*Republished from the February 2017 issue of The Kayseean
By Alexander Brumlik
College opens many doors and offers countless opportunities but brings with it many responsibilities; at the forefront, being accountable for your money. For many students, this is both a newfound freedom and a newfound risk.
Let’s talk about two smart and easy things you can do to help yourself.
1. Make a Budget and Stick to it.
I recommend downloading an app like Mint, an Intuit product, from the guys who bring you TurboTax.

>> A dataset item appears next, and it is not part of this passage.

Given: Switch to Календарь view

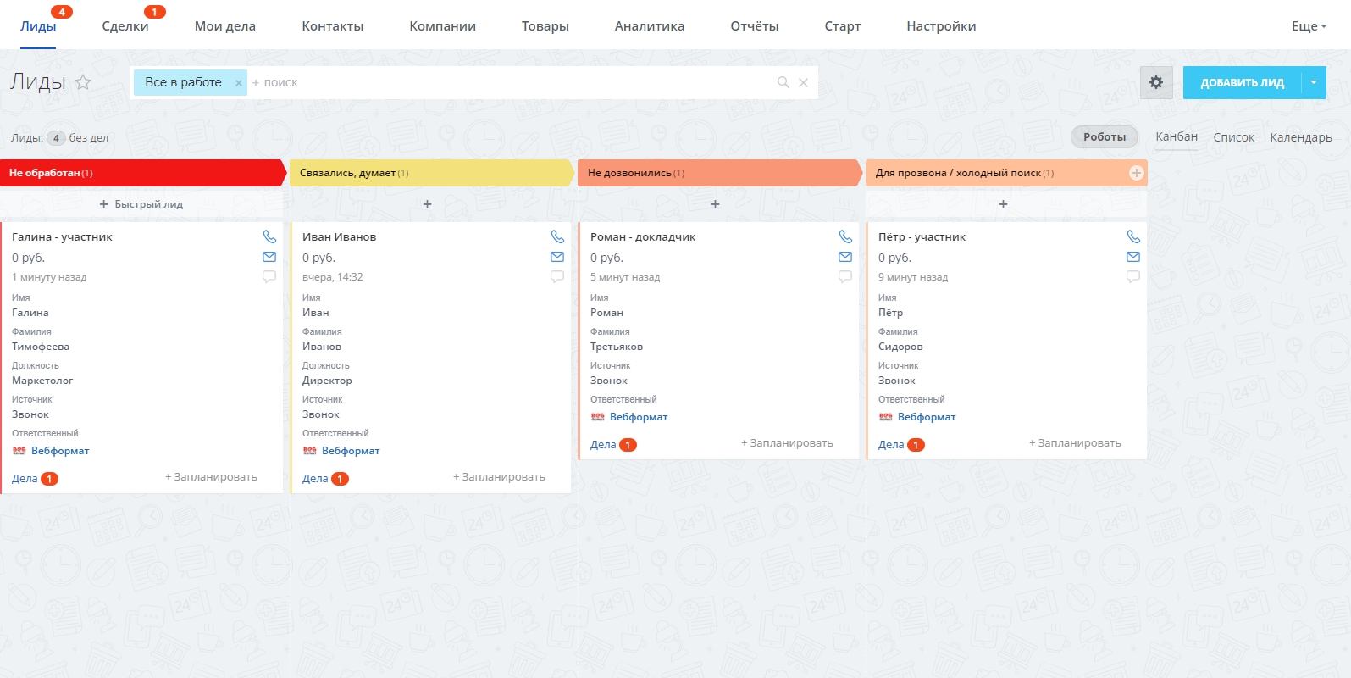Looking at the screenshot, I should click(1300, 137).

The app is free, and it advertises itself as a money manager. It will help you create a budget, help you track expenses, make nice little graphs so you can easily see where you are spending your money, allow you to track and pay your bills (such as utilities or a Verizon bill) by linking your checking account, and lastly, enable you to keep an eye on your credit score. I think this is a great feature. I know when I started tracking my credit score, I became better informed and took steps to improve my credit score. When I was your age, my credit score was lousy. No one explained to me the importance of a good credit score and why I should value my credit score as a young person. Now, my credit score is excellent.
“A budget tells us what we can’t afford, but it doesn’t keep us from buying it.”
Having a good credit score matters. We all know that our credit score influences how much we pay in interest on car loans and credit cards. But did you also know that many apartment complexes base rent on it, and many employers use it as a way to determine how responsible you are? You would hate to miss out on a job opportunity because you were late on your phone bill one too many times.
2. Buy in Bulk and Pay off Your Credit Cards.
Purchasing goods in high volume is often cheaper – think Sam’s Club or Costco. “The money you save by investing in bulk will provide a better return on investment than any investment vehicle on the planet”[Mark Cuban said on NPR in 2013.] The general principles are that you often get a per-unit discount and save on transaction costs such as driving to the store. Also, by turning your cash into products, you avoid inflation.
Inflation is the general tendency of products to increase in price over time. Sorry, the Econ professor in me can’t avoid talking about inflation, which was 1.7% last year. That’s not high, but how much was your checking account paying? Wells Fargo, one of the largest banks in the world, offers a Premier Checking account that only pays 0.01%. That’s 0.0001! And they only start paying that interest on balances of over $500. So if you put $500 in their account, at the end of the year, you would have gained a whopping 5 cents. You’ve likely heard it before: “don’t just pay the minimum payment on your credit cards.” Unlike, checking accounts that pay you almost nothing on interest, the typical interest rate on a credit card is 20%. Even small charges can take a long time to pay off.